:: INSTRUCTION A ::
According to the ICDCN 2010 tutorial page, how much spectrum did the U.S. FCC approve for Dedicated Short Range Communications in December 2003?

:: DOCUMENT EXCERPT ::
--- Begin ---
Slides for C. Pandurangan's Tutorial



ICDCN 2010 will have a number of tutorials on January 3, 2009. Tutorial registration is included in the conference registration. For registering for tutorials only, please fill up the Tutorial Registration Form







Tutorial 1: Jan. 3, 9-00 to 12-00 AM

Rajeev Shorey
Vice-Chancellor, NIIT University, India
 
Vehicular networks have been the subject of much attention lately. A Vehicular Ad-Hoc Network, or VANET, is a form of mobile ad-hoc network, which provides communications among nearby vehicles and between vehicles and nearby fixed equipment, usually described as roadside equipment. Enabled by short-range to medium-range communication systems (vehicle-to-vehicle or vehicle-to-roadside), the vision of vehicular networks includes real-time and safety applications, sharing the wireless channel with mobile applications from a large, decentralized array of service providers. Vehicular safety applications include collision and other safety warnings. Non-safety applications include real-time traffic congestion and routing information, high-speed tolling, mobile infotainment, and many others.

Several factors have contributed to the surging interest in vehicular networks. In December 2003, the U.S. FCC approved 75 MHz of spectrum for Dedicated Short Range Communications (DSRC), and the resulting DSRC system is expected to be the first wide-scale vehicular network in North America. The IEEE 1609 Family of Standards for Wireless Access in Vehicular Environments (WAVE) has come out with standards for vehicular communications at all the layers: the MAC (IEEE 1609.4), Networking (IEEE 1609.3), Security (IEEE 1609.2) and Application layer (IEEE 1609.1).
--- End ---
:: DATA EXTRACT ::
--- Begin ---
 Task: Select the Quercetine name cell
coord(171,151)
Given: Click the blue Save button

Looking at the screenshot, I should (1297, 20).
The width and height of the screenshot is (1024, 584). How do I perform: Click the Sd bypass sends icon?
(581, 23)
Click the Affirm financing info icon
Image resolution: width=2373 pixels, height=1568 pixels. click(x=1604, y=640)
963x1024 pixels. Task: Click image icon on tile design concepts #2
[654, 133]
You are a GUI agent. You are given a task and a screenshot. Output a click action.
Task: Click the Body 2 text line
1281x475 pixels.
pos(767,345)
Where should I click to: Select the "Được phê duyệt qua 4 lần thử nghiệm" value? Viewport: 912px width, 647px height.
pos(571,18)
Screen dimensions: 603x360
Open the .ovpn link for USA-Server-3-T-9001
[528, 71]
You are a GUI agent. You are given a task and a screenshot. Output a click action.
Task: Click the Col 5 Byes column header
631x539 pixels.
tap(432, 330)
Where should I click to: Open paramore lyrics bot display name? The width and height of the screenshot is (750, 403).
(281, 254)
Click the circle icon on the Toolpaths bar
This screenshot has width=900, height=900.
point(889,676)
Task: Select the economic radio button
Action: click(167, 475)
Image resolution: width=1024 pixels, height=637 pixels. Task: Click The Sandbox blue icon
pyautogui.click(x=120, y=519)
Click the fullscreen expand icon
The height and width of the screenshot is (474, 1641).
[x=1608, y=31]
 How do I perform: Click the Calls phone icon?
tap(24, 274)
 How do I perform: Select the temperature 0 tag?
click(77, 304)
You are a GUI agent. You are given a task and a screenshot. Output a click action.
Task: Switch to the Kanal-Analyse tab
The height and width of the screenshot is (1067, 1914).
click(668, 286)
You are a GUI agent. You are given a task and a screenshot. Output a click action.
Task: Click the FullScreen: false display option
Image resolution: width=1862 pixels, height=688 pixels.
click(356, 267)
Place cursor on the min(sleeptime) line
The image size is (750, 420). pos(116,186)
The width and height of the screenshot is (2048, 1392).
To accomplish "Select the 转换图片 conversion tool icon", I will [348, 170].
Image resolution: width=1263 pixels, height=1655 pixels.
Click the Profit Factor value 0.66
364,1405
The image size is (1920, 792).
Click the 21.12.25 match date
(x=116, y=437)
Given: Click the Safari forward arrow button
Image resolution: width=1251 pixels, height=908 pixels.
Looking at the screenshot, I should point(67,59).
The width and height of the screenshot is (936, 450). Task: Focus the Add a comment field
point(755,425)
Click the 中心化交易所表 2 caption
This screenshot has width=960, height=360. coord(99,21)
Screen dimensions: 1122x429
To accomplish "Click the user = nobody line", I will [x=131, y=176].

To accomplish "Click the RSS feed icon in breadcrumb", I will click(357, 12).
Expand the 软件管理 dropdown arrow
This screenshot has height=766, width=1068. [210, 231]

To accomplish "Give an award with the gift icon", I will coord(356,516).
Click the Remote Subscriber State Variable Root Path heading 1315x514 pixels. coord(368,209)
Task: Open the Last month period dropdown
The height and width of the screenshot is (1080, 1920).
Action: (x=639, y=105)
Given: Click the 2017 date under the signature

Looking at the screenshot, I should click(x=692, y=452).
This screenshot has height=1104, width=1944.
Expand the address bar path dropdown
--- End ---
:: INSTRUCTION B ::
Locate every line in the entries that contains the word "blue", matching case, and copy each of those lines.

:: OUTPUT A ::
75 MHz

:: OUTPUT B ::
Given: Click the blue Save button
Image resolution: width=1024 pixels, height=637 pixels. Task: Click The Sandbox blue icon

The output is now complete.